Court forces election's only primaries.

Merav-Michaeli (photo credit: (AICF/CHRIS LEE))
Merav-Michaeli
(photo credit: (AICF/CHRIS LEE))
MK Merav Michaeli announced on Sunday that she will run for the leadership of the Labor Party after Amir Peretz said he would be stepping down.
MK Itzik Shmuli is expected to join the leadership race as early as Monday and another possible candidate is former prime minister Ehud Barak, who has also led the party in the past. He is being wooed by Histadrut official Pini Kabalo and other Labor activists.
Labor will be the only party to choose its leader and its Knesset candidates ahead of the March 23 election after Tel Aviv District Court ruled on Sunday that a move by Peretz to cancel the party’s primary vote was illegal.
Six weeks ago, Labor’s convention decided by a two-thirds majority to cancel the party’s primary for the chairmanship and for Knesset candidates, removing the right to vote from Labor’s 44,000 members and handing it to the 3,800 delegates eligible to vote at the convention.
Those delegates mainly support Peretz and they also voted to authorize him to merge Labor with Blue and White and with other parties. That proposal passed by 69% in favor and 30% opposed.

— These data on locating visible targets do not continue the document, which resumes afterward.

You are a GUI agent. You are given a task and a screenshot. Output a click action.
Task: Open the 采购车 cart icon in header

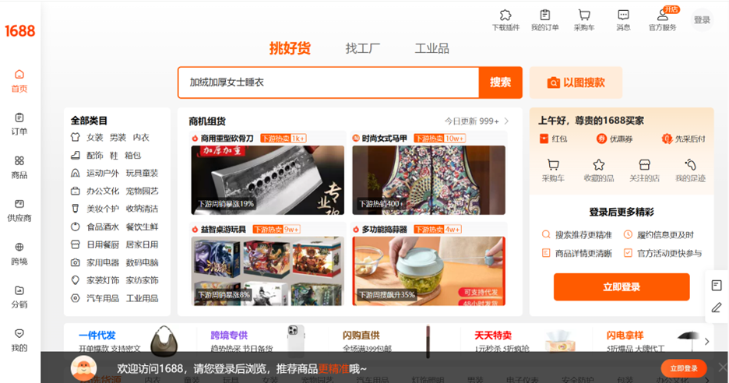coord(583,16)
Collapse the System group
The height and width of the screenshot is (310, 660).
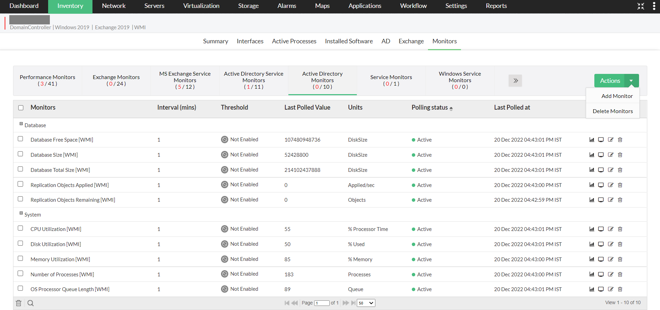[x=21, y=213]
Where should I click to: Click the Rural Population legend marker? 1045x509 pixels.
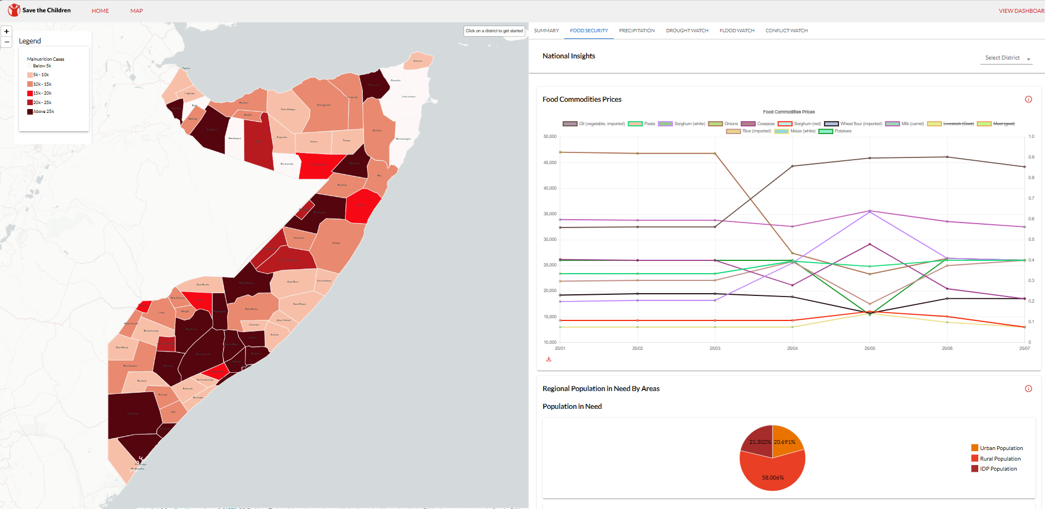[974, 458]
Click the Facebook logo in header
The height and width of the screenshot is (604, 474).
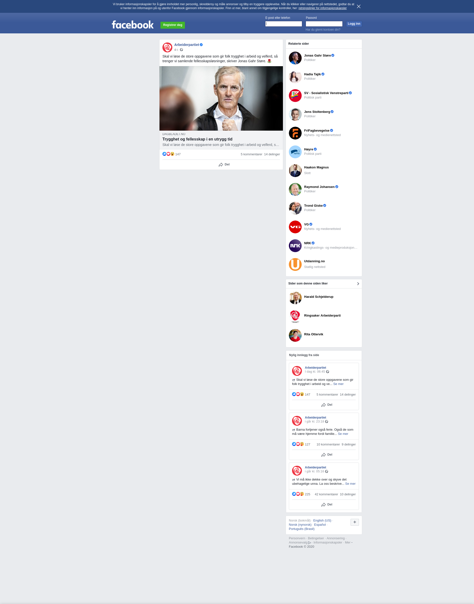[x=133, y=25]
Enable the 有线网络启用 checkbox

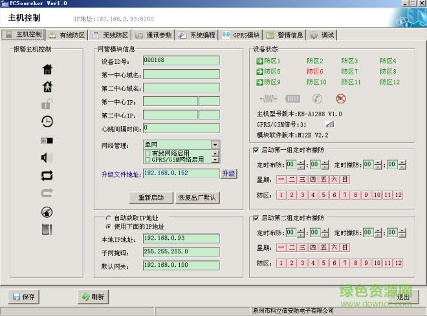(x=148, y=153)
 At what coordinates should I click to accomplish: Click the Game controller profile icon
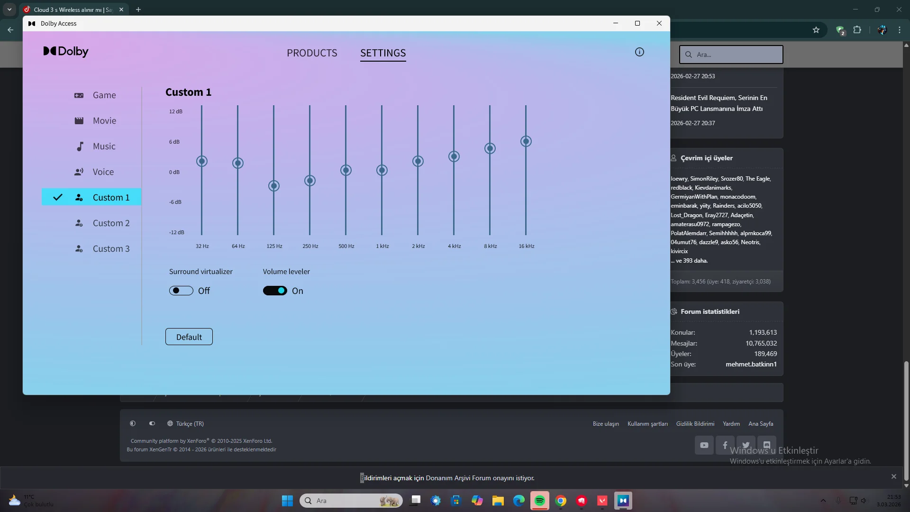point(79,95)
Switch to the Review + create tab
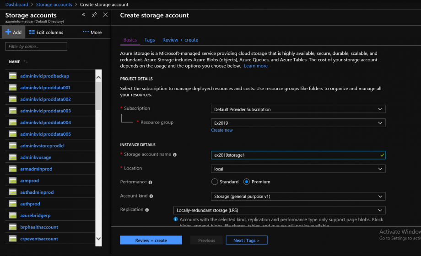The width and height of the screenshot is (421, 256). (x=180, y=40)
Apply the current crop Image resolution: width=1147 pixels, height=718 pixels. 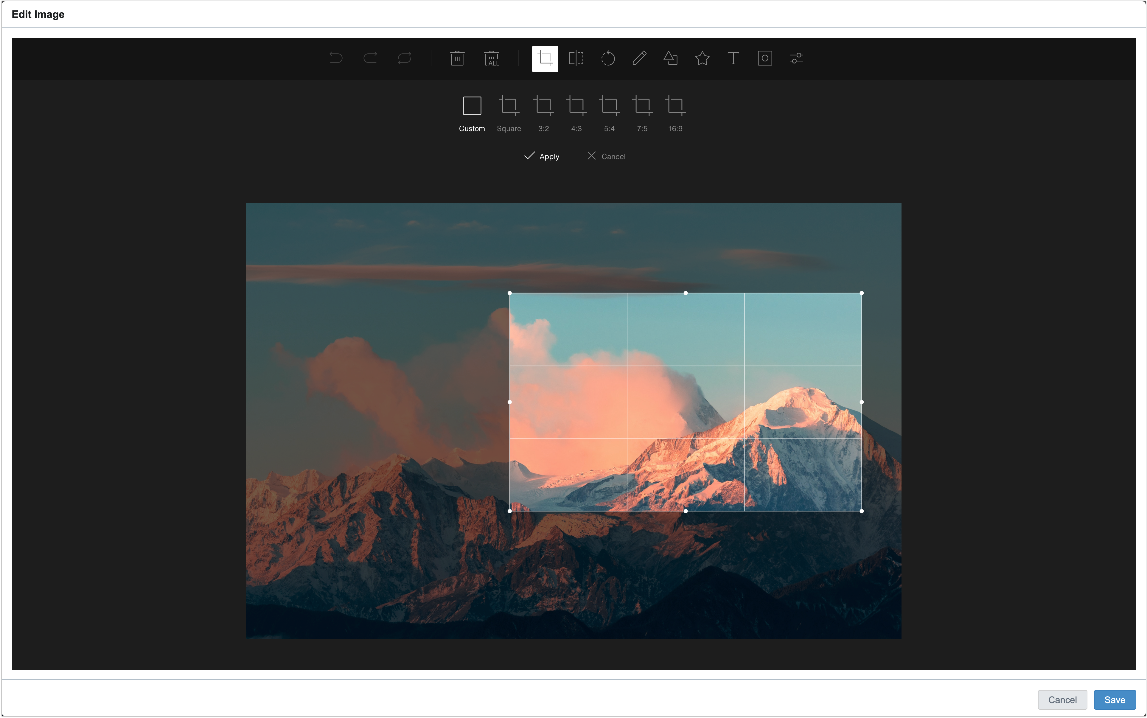[x=543, y=156]
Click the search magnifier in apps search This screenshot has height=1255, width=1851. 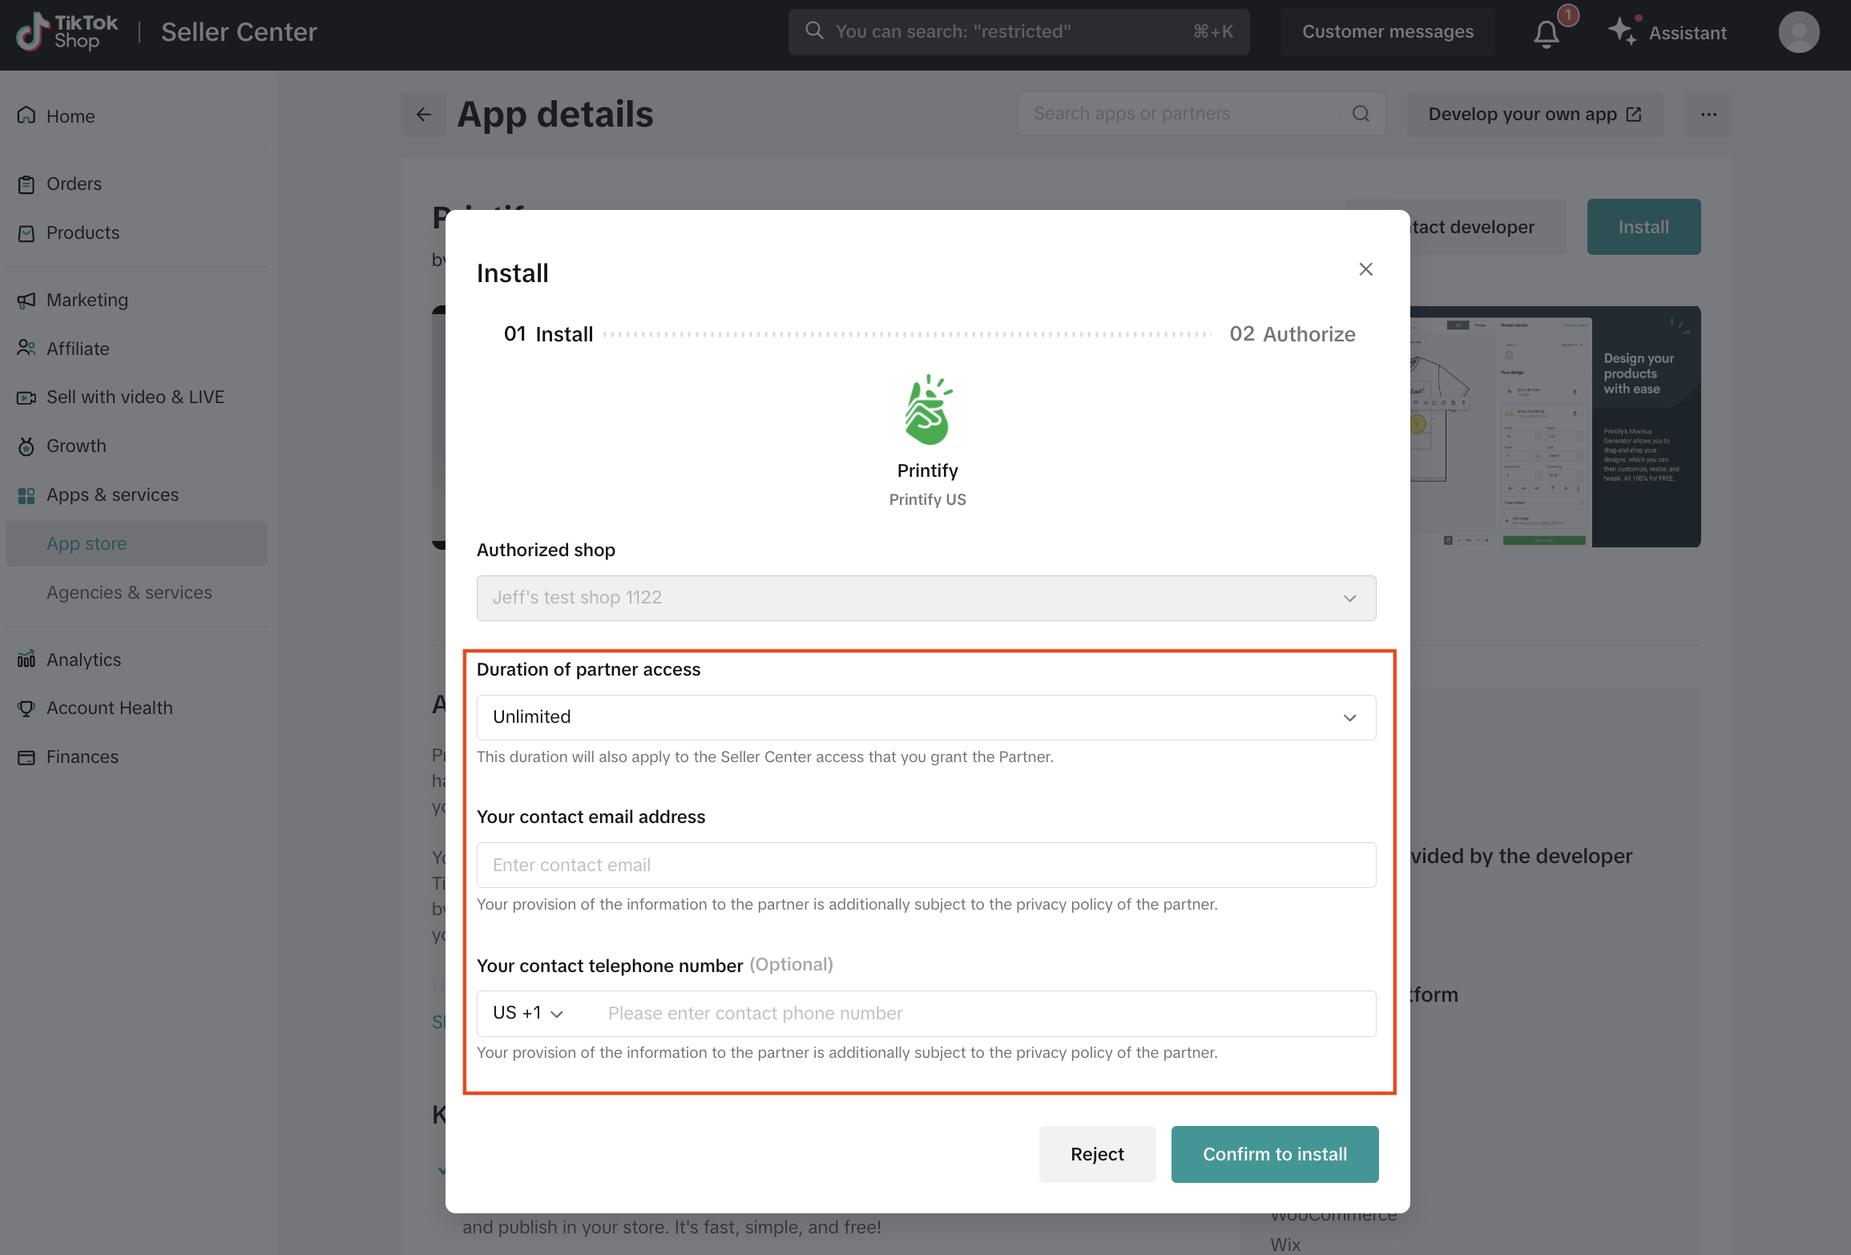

But the court on Sunday rejected the decision and ruled in favor of Michaeli, who petitioned against Peretz’s move.
“Democracy won, truth won, justice won, and we won,” Michaeli said. “It was not an easy battle. We were up against the powerful and well-funded party apparatus that controls Labor’s resources. We achieved the justice that we so needed to achieve.”
Sources close to Peretz said they were surprised by the ruling and said they will appeal it to the Supreme Court.